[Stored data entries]
▼

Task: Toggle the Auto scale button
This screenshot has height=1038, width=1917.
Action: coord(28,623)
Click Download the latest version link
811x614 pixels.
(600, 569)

▲

About this task | Set down each entry exactly, leaving none out.

Output of the task |
Task: Toggle the Auto scale button
This screenshot has height=1038, width=1917.
Action: coord(28,623)
Click Download the latest version link
811x614 pixels.
(600, 569)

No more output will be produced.